I do errands when he is at day care or I take him with me. Taking him with me means I don't get out of here until noon. The only time he stays home is when I have doctor appointments. He will go and sit in the waiting area but I also try to schedule appointments when he is at DC. There are times I schedule them in the morning. Since he often does not get up until 11 or noon, I can often be gone and back before he wakes up. I also leave notes on the mirror by the bathroom sink, the microwave and on the TV telling him where I went. There is no problem when I go outside with the dog - well a few times he follows me out. He will come find me if I go next door or visiting with other where he can see me - he has to come listen in but since he doesn't remember anything or can really follow a conversation it is more annoying than anything.
He will sit watching TV and I will either put my headphones on or go watch the bedroom TV to get away. When we wake up in the morning the throw rugs are usually a mess due to the cat loving to play with them which bugs him. I also leave her toys on the floor out of the way but they are there. Tonight I went looking for the cat's toy - a stick with a string with a bell and feather on the end. I can't count how many times he picks it up and I can't find it. Tonight was one of those times. I searched all over for it. After about an hour and getting really ticked off at home I decided to look in the closet - where it was.

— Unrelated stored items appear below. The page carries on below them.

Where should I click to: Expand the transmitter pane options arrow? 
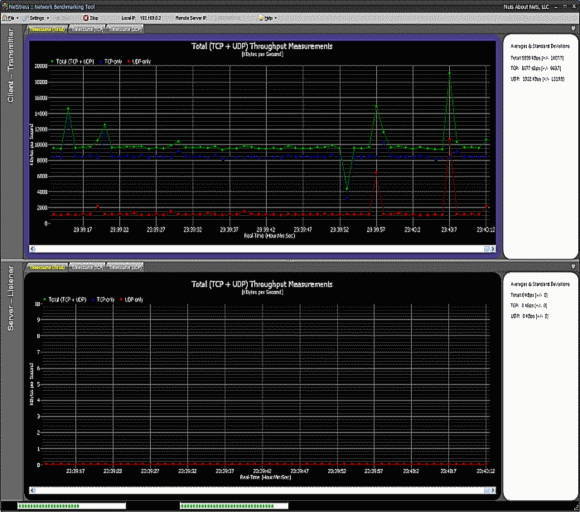[x=573, y=28]
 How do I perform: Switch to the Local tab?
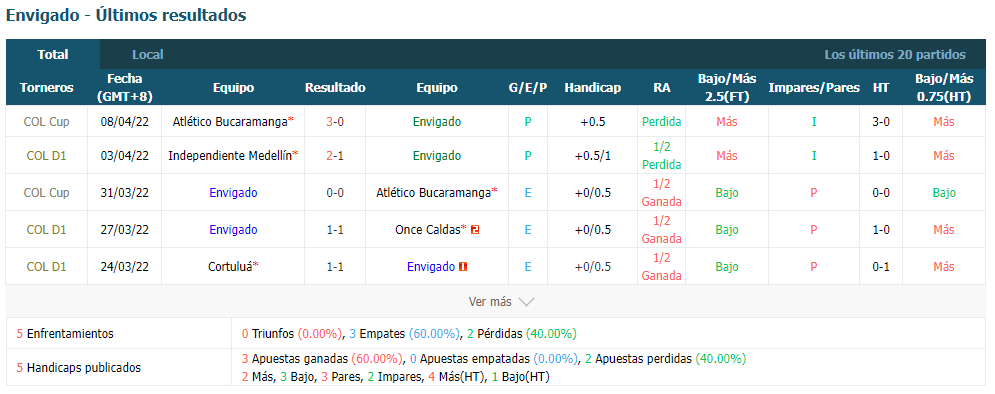[x=148, y=55]
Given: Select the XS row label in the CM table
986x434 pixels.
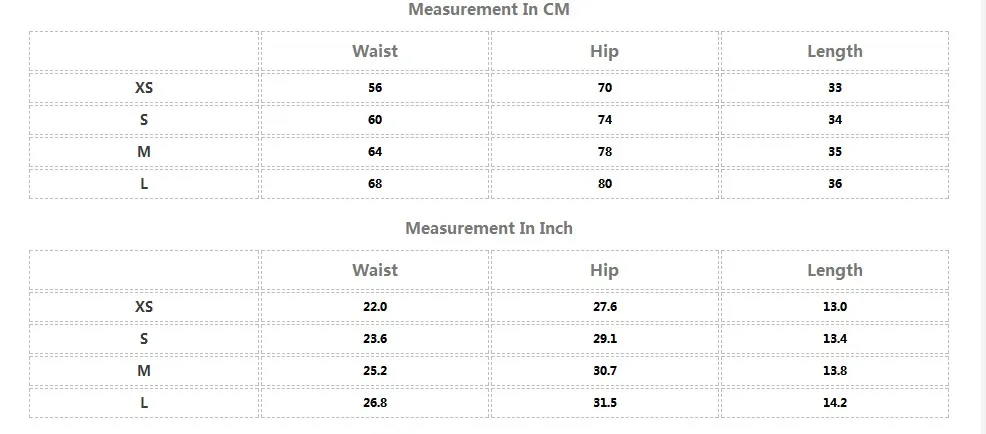Looking at the screenshot, I should coord(144,88).
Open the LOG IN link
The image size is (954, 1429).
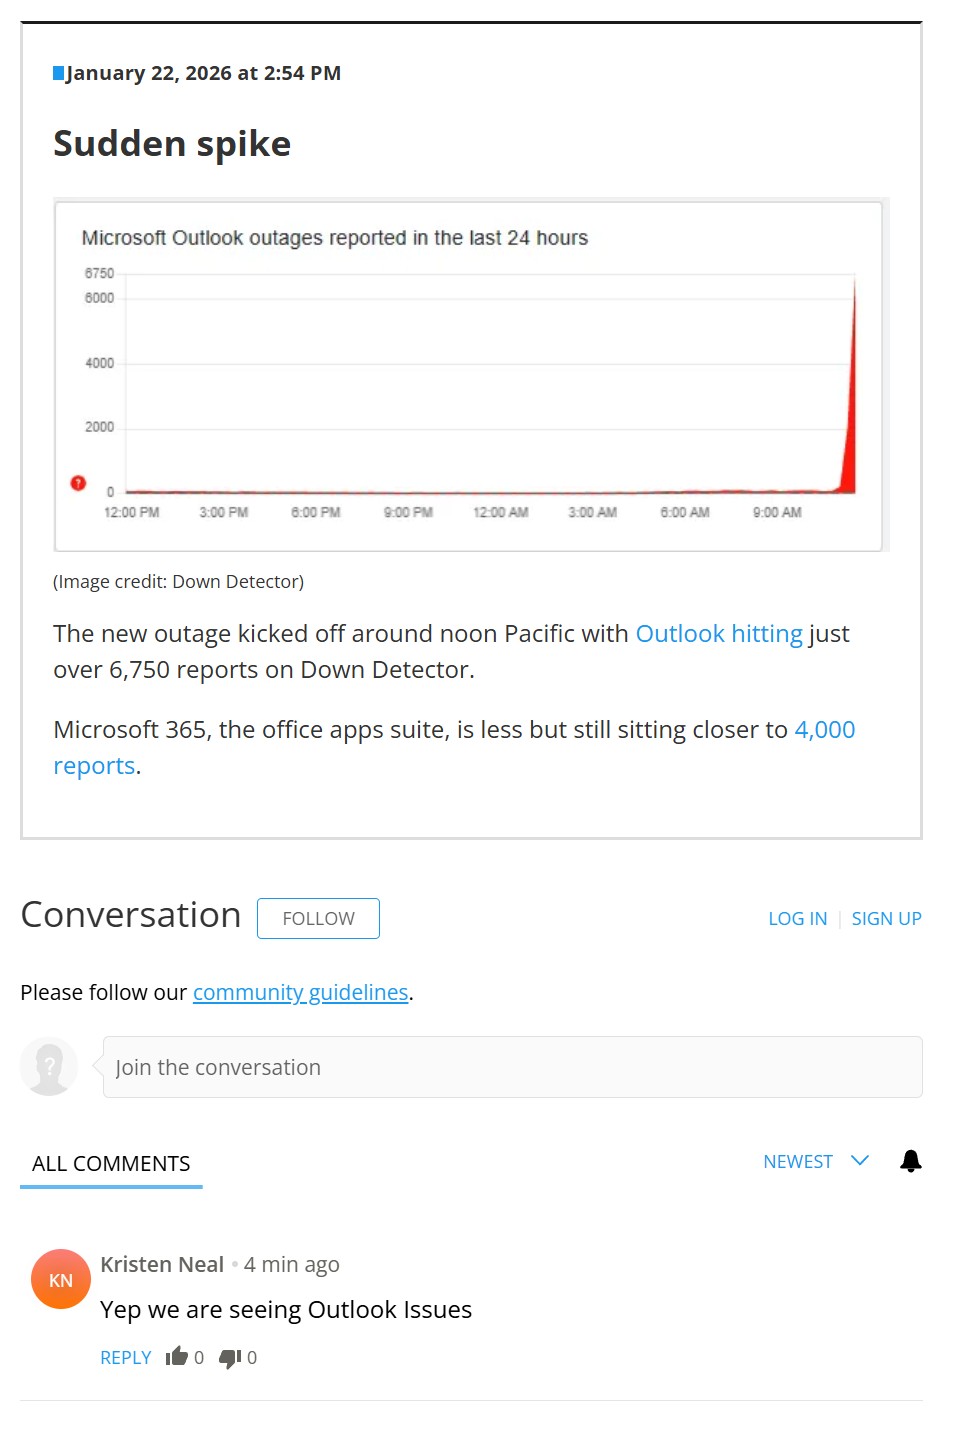point(797,918)
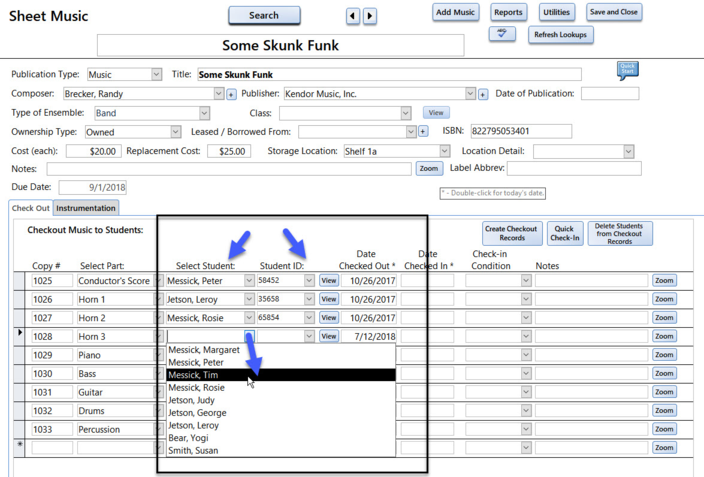Viewport: 704px width, 477px height.
Task: Expand the Ownership Type dropdown
Action: [x=175, y=132]
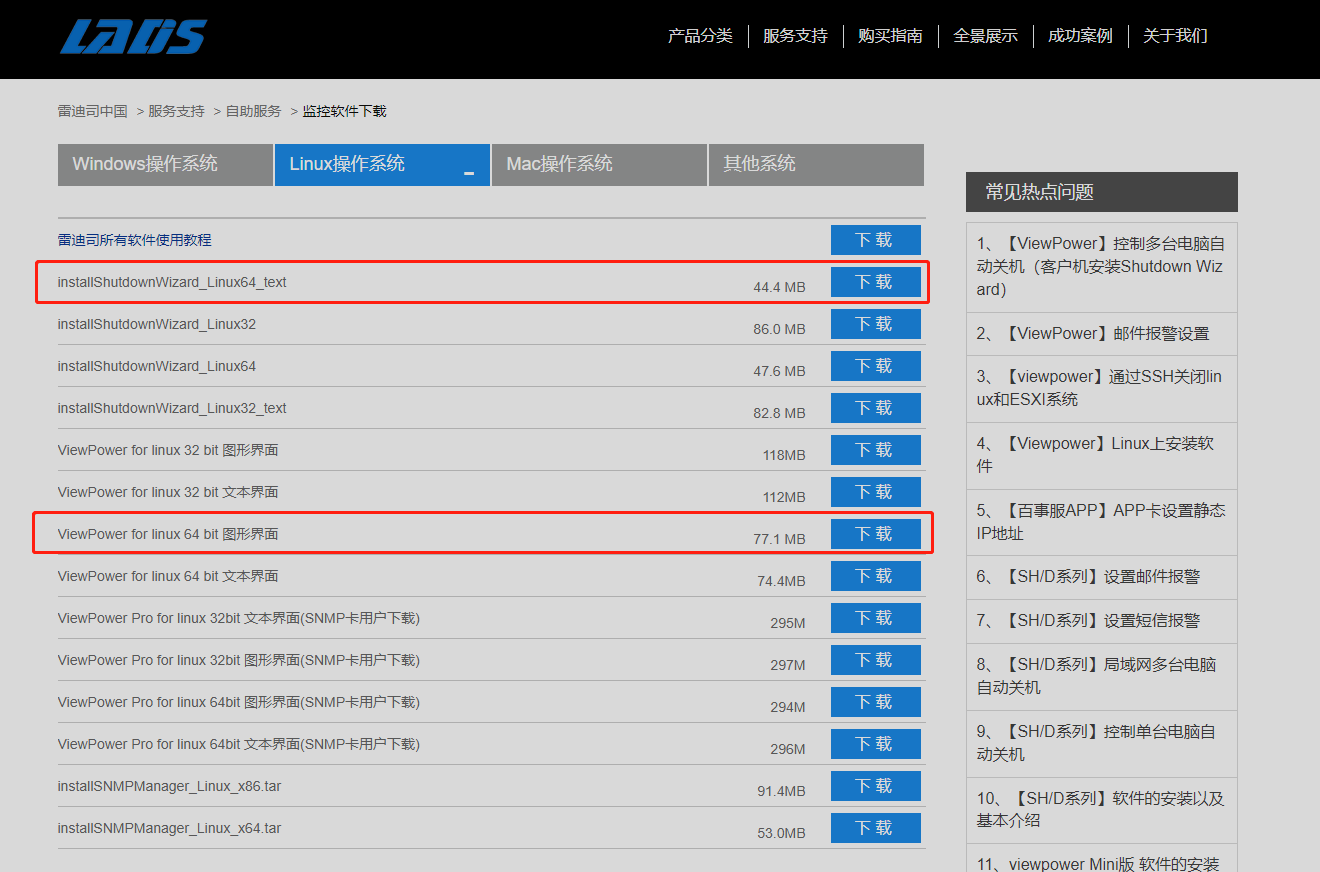Viewport: 1320px width, 872px height.
Task: Download installShutdownWizard_Linux32 package
Action: pos(875,324)
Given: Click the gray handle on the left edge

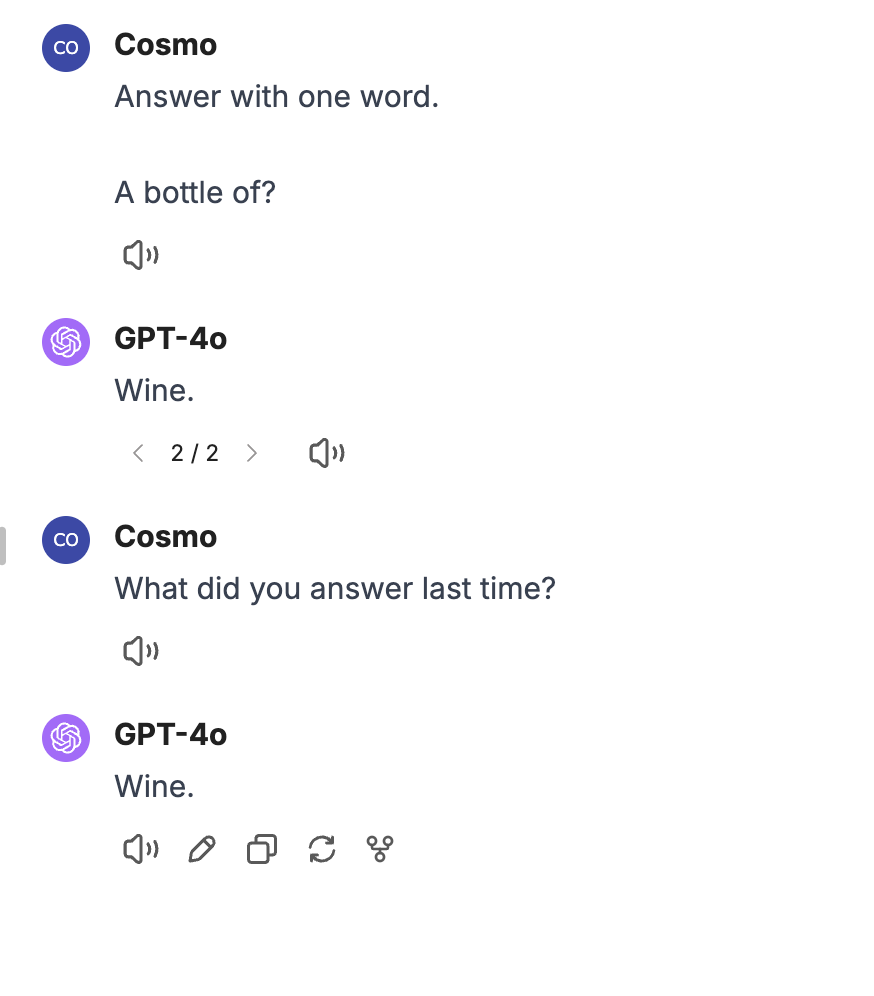Looking at the screenshot, I should (3, 546).
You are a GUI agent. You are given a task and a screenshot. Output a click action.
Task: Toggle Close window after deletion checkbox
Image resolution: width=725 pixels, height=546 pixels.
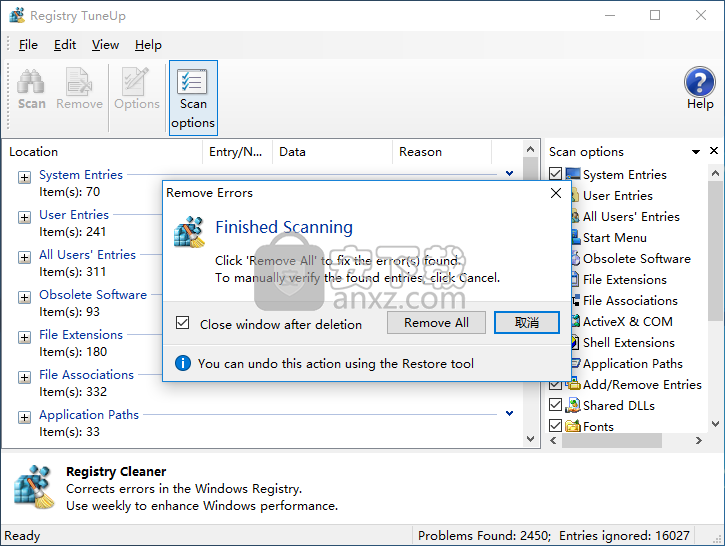point(182,323)
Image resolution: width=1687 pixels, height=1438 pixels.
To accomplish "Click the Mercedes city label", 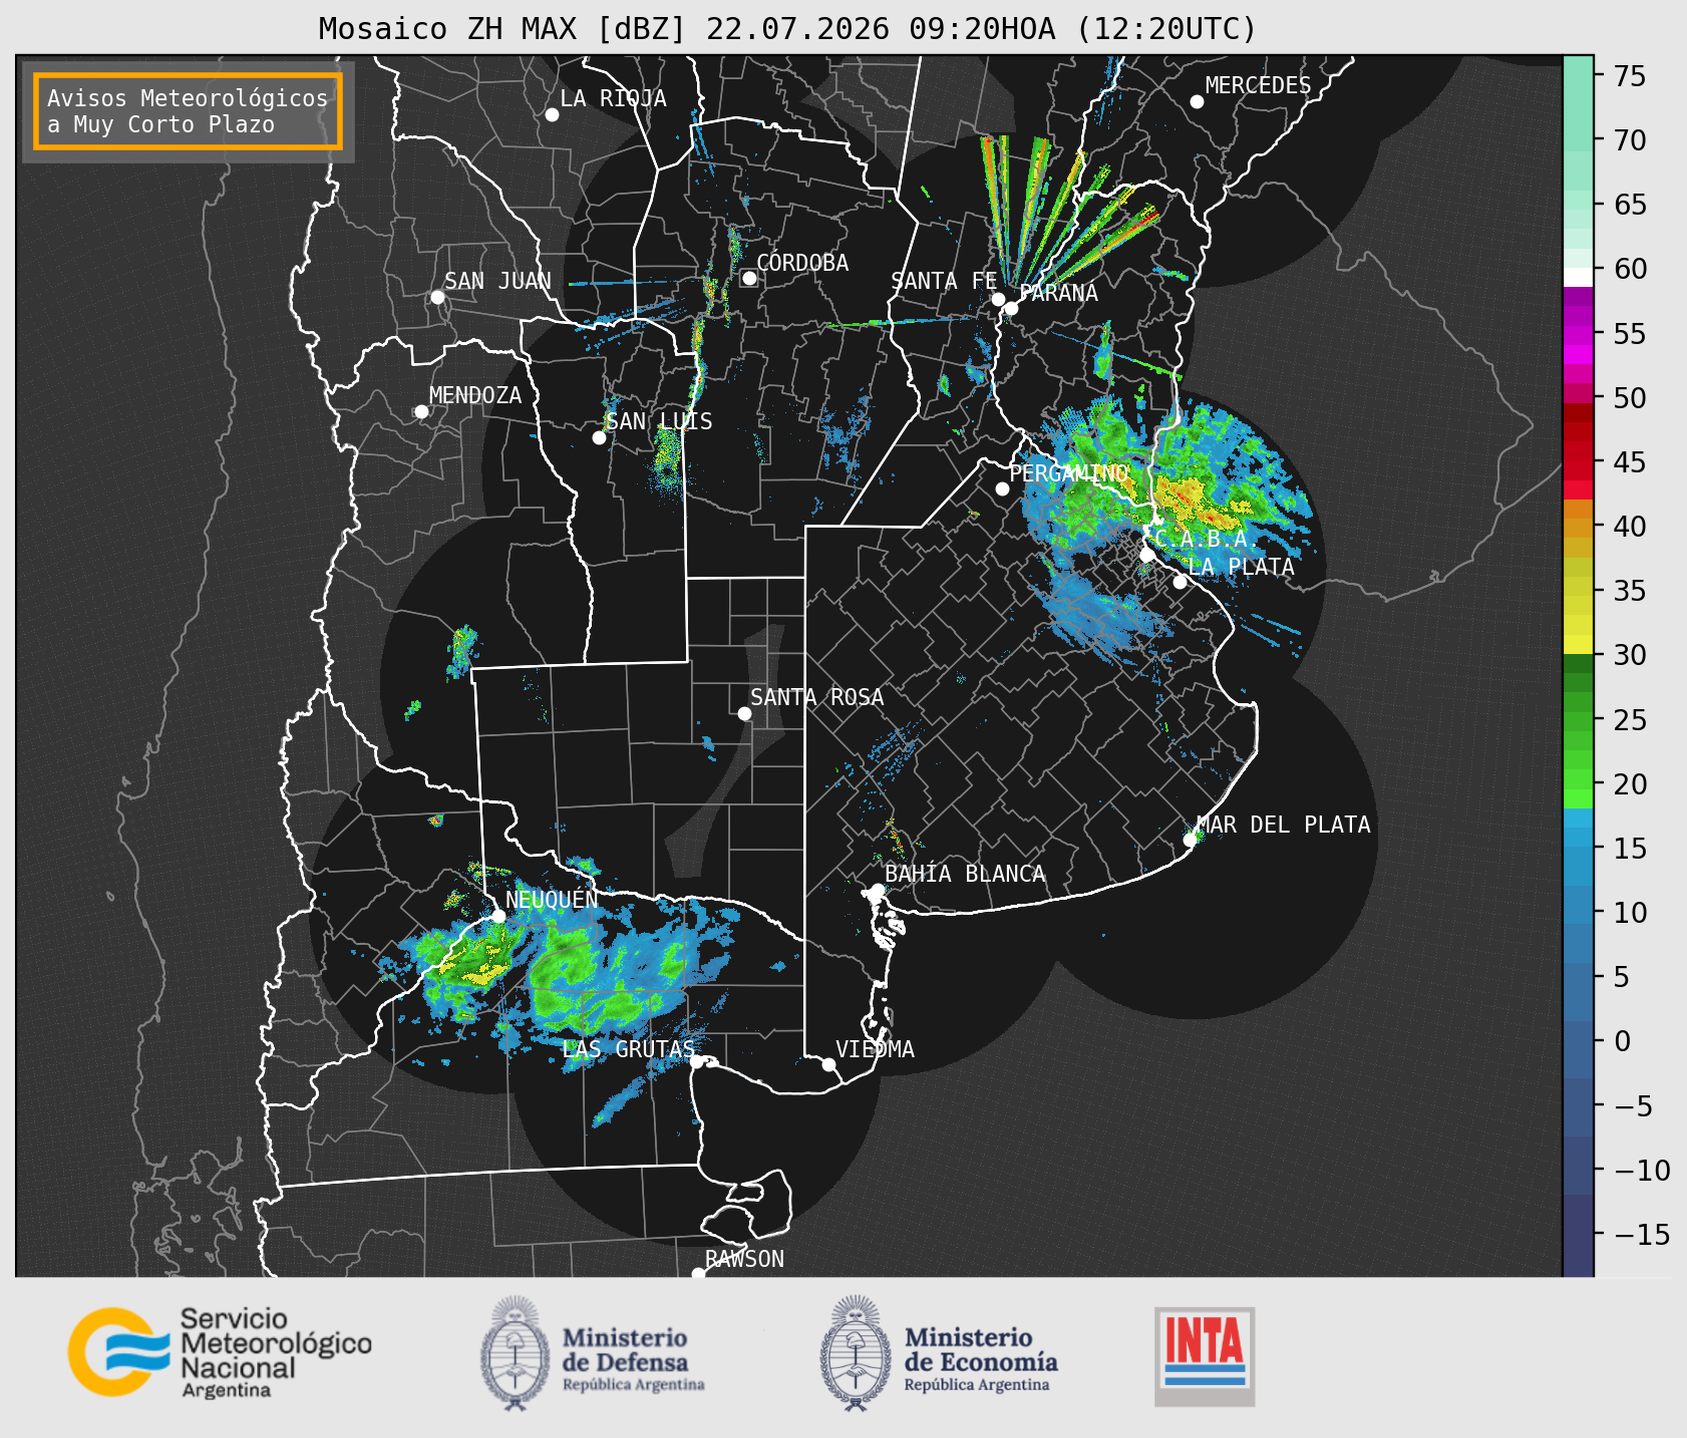I will pos(1258,85).
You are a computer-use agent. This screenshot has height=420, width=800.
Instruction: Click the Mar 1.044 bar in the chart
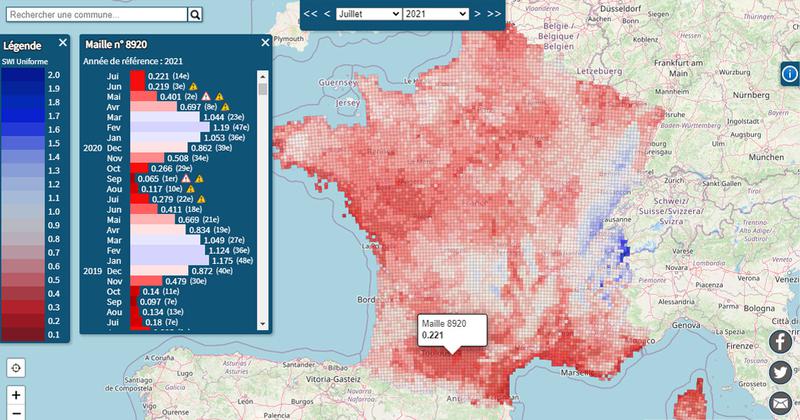click(170, 118)
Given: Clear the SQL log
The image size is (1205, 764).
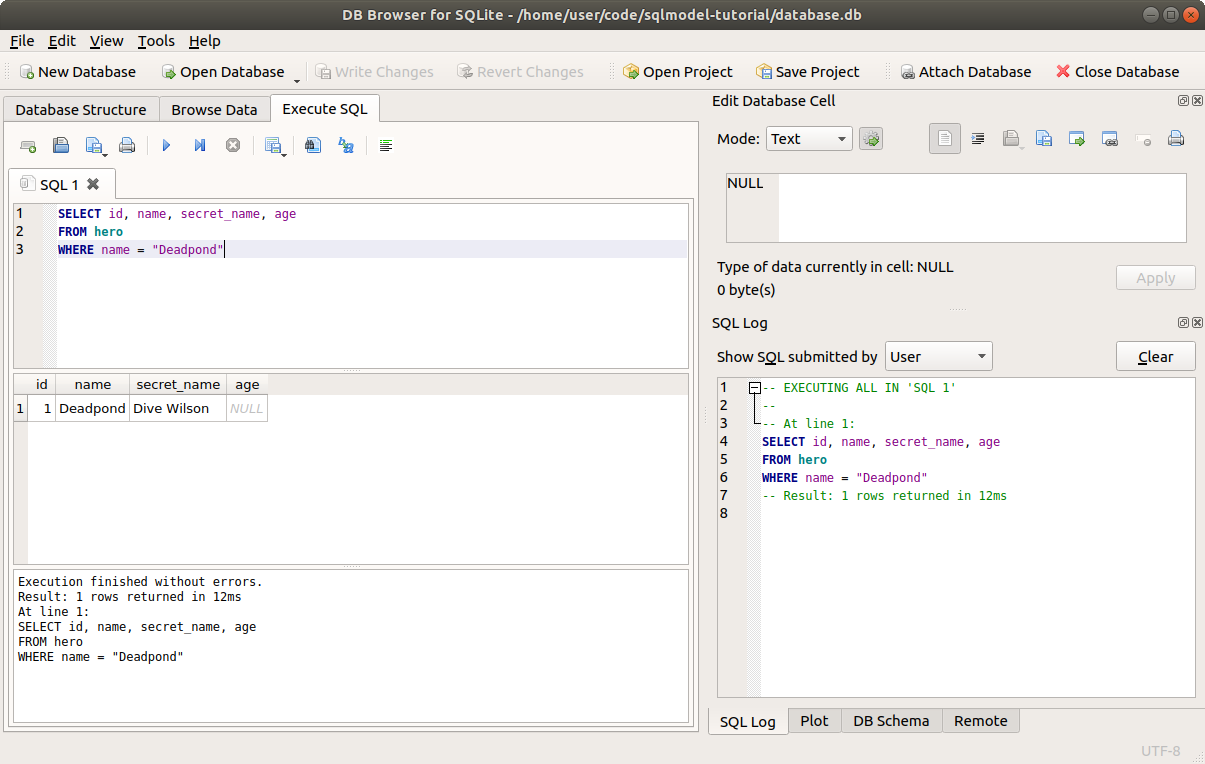Looking at the screenshot, I should click(1155, 355).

the resentment towards him just eats at me. I have to work so hard to let it go especially when he does things like put the cats toy somewhere or follow me around. At the store he really irritates me following behind me and not bagging groceries how I want them. Last night I had made the bed making sure the covers were even on both sides. He remakes the bed when he goes in - when I went in he had them pulled to his side. If I had another bed or couch I would be sleeping on it.